Secondly: this post is SO what I'm struggling with right now. My life has pretty much sucked the big one since the day I was born, and I'm having so much trouble coping with all the crap that's rained down on me when I am (I think, at least) a decent person who doesn't deserve any of it.
I'm really, really, really angry about the unjustness of it. Equity and fairness have always been hot-button issues for me, probably because of my own experiences. I have tried for decades to get past this concept of being rewarded for decency, with no success whatsoever. I just seethe with resentment and fury ALL THE TIME and don't know what to do to cope with it.
And my friends are very tired of hearing about it, LOL. None of them seem to be afflicted as I am with this burning rage at the injustice of life. So I feel very alone in feeling like this.
Yes, I have a point, and it's not simply bitching to another person! It's that I can't tell you how RELIEVED I am to find another person with this characteristic. Somehow, just knowing I'm not the only one makes me feel less freakish and lonely.
And now, having popped my commenting cherry, I will comment on each post (if I have a valid comment to make) instead of saving all my comments for one monstrous epic at the end.
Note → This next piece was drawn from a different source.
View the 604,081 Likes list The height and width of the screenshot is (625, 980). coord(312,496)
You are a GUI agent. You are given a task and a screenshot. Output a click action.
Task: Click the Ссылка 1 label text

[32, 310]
Sorry this rambled so much! <3
--Micha
My recent post Review: Stila One Step Correcting Primer
WritingGoddess 73p · 693 weeks ago
I think we make huge strides forward spiritually/emotionally when we give up on the Cosmic Scorekeeper fantasy. Because crappy things happen to good people, and vice versa, and that's just the way life is.
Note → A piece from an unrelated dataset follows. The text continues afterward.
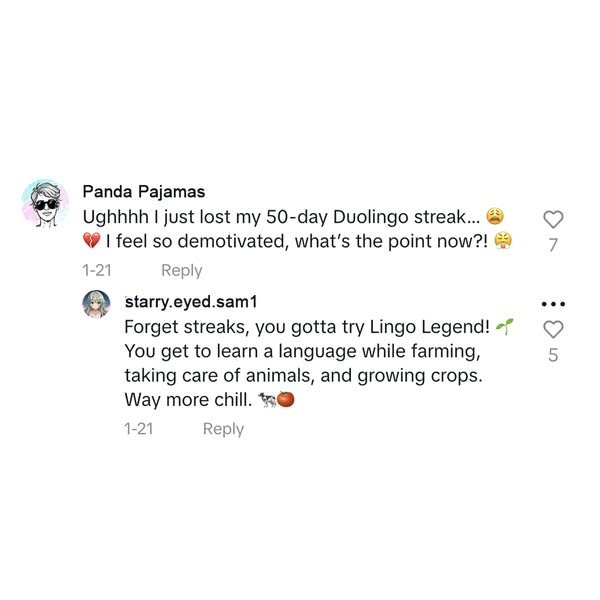Reply to starry.eyed.sam1's comment
The height and width of the screenshot is (600, 600).
pos(223,429)
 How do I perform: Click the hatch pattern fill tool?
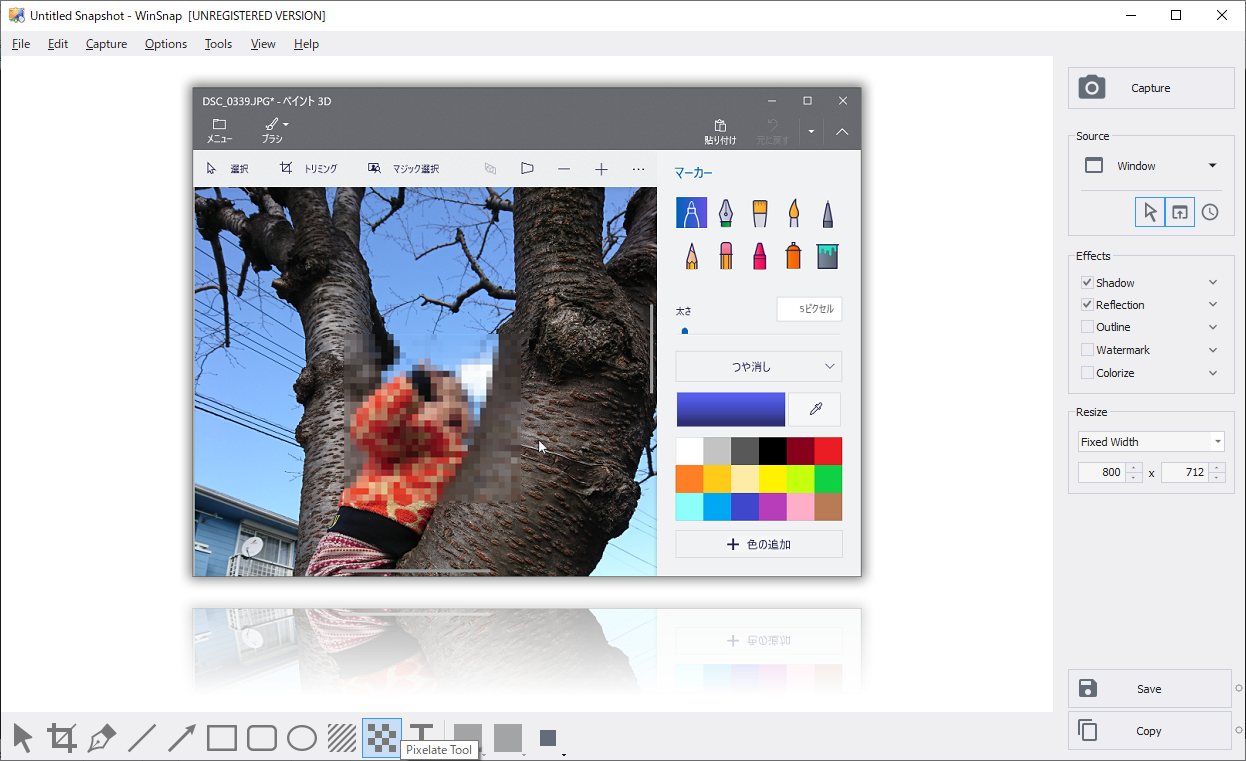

I do think, sometimes, that the things I have learned, ways in which I've been hurt are things that are now useful to me in relating to other people - so I can look at things as a lesson, rather than a needful waste. (On the other hand, that may be psychopop babble, who knows)
hardlyfatal 29p · 693 weeks ago
Long story short: raised by OCPD mother, moved every 2 years so no real stability or friends growing up, relatives dropping dead left and right, was raped, parents divorced, married abusive bastard, miscarriage, father and grandmother died, laid off work so went to live with mother who said I was lying about there being a recession so I wouldn't have to work then kicked me out of her home. Lived in my car for a while. Got back on my feet eventually, at the cost of working a job that sucked dry my will to live.
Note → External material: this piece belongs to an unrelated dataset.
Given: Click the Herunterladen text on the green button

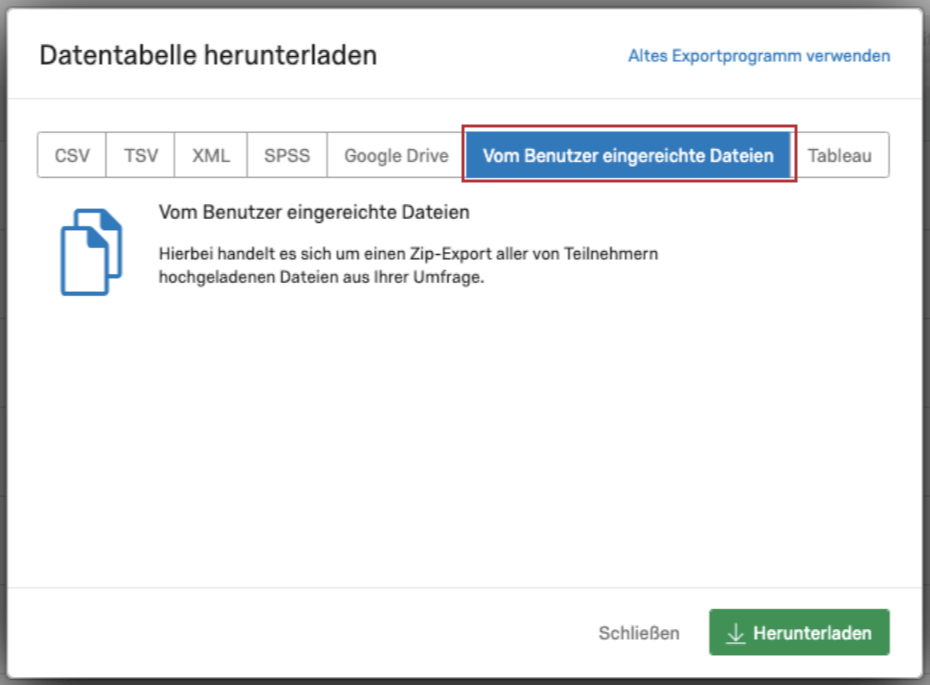Looking at the screenshot, I should point(812,633).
Then began a relationship with a man who, after he'd convinced me he was decent, got me to get rid of all my belongings to move in with him (he vowed to replace it all with newer, better stuff). After we spent all my money moving me and getting us an apartment, a month later he decided it wasn't working out for him and he left me with no job, no home, and no income.
This was a month ago. I'm still trying to pick up the pieces but I'm fairly, uh, fucked up at this point. So finding your blog has been wonderful for me! Haha.
Re Cosmic scorekeeper and giving up on it: you don't even know the relief I felt at merely reading your words about it. It won't be easy, because it's an ingrained part of my personality, but... the idea of it makes me so HAPPY.
And I LOVE what you say about viewing things as lessons, so they're not a waste. YES. I will meditate on both these things intensively the next few days.
My recent post Review: Stila One Step Correcting Primer
WritingGoddess 73p · 693 weeks ago
My father was a Narcissist, and my mother died of breast cancer when I was 10, after being very ill for several years, then in remission, then very ill for the last year. After my father remarried, I had a tumultuous relationship with him & Stepmom 1.0, ending with him telling me at 14, I needed to decide where else I wanted to live, because it couldn't be with him. I ended up starving in a religious cult for a couple of years, & he was perfectly okay with that.
So, we have much in common. *wry smile here* My realizing I had to really and truly straighten out my OWN head before beginning a new relationship with anybody has led to a year of celibacy, and an amazing sense of freedom. I know the real test will be, once I begin dating again, whether I can spot and walk away from dysfunction, but I'm like the Little Engine That Could, I *think* I can.